I only offer one book for 99 cents. The rest are $2.99. I find that the 99 cent price works wonders at bringing new readers. When I release a new book, I put the last one on sale. Works great for me!

Stacy Eaton said...

Being a new author- I started my price out high - then started lowering it a bit to see what would happen. After much research - I realized that having a new book out at $0.99 worked better as a new author to get people introduced to me.

After my second book came out and the reviews are now rolling in nicely with both my books - I will soon raise my second book up higher- allow people to taste my first book in the series at $0.99 and then if they like it and want to continue - they can pay the slightly higher price. For the holidays - I'm keeping it down to $0.99. I'd rather sell a bunch and get my name out as a new author.

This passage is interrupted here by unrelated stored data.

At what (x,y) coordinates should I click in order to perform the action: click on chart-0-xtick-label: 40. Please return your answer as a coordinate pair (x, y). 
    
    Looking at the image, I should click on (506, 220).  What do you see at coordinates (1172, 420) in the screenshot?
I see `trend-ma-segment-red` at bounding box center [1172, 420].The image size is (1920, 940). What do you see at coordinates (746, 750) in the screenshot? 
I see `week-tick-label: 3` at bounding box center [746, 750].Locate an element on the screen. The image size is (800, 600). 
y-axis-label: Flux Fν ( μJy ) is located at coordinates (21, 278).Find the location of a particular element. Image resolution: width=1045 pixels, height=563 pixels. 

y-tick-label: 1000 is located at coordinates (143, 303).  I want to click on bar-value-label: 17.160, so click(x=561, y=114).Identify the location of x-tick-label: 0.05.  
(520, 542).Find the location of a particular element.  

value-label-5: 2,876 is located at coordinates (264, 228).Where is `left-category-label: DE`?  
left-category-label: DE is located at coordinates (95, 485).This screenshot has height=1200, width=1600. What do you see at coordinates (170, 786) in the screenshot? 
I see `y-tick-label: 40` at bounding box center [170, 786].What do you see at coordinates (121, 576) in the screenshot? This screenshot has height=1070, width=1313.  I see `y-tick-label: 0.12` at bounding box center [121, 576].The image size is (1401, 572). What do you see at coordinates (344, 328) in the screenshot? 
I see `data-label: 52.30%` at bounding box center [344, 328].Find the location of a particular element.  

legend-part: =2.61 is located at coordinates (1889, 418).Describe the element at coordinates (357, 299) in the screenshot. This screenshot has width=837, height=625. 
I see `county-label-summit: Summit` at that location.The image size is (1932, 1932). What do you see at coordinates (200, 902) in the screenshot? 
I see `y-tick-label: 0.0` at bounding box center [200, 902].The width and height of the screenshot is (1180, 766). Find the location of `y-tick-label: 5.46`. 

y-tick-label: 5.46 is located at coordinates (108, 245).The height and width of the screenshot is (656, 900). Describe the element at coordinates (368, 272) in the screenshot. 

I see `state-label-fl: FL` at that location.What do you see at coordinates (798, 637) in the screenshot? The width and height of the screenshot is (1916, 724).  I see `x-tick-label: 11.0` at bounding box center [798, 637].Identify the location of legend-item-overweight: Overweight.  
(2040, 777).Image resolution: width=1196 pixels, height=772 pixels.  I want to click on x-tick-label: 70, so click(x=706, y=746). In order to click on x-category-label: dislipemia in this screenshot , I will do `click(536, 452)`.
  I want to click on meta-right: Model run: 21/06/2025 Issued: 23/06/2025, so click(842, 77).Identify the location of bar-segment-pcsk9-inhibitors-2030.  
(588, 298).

I have 4 more books in the works - so I am building a group of readers and if they enjoy my work, they will be willing to pay a bit more for it.

Great discussion!

LinP said...

As a reader, I have found wonderful writers through the 99-cent offers as well as some who need good editors. I agree with Rick G. Know your "sweet spot" and your goal. I buy at top dollar when I love the author. I prefer the mistakes costing 99 cents, however.

RJScott said...

Tried the 99¢ route with a "today only" special using coupon code AE77P at http://tiny.cc/c6ixm~ ... not one bite. Seems useless.

I did note that W. Bruce Cameron's "A Dog's Tale" is still listed at $9.99 at Amazon.com.

That suggests that either he's SO GOOD or that all other Indie publishers are SO BAD.

I just hope that I didn't self-destruct by lowering the price.

Comments welcome, buyers welcome (see above) and of course reviews welcome. Currently 20 5-star and counting.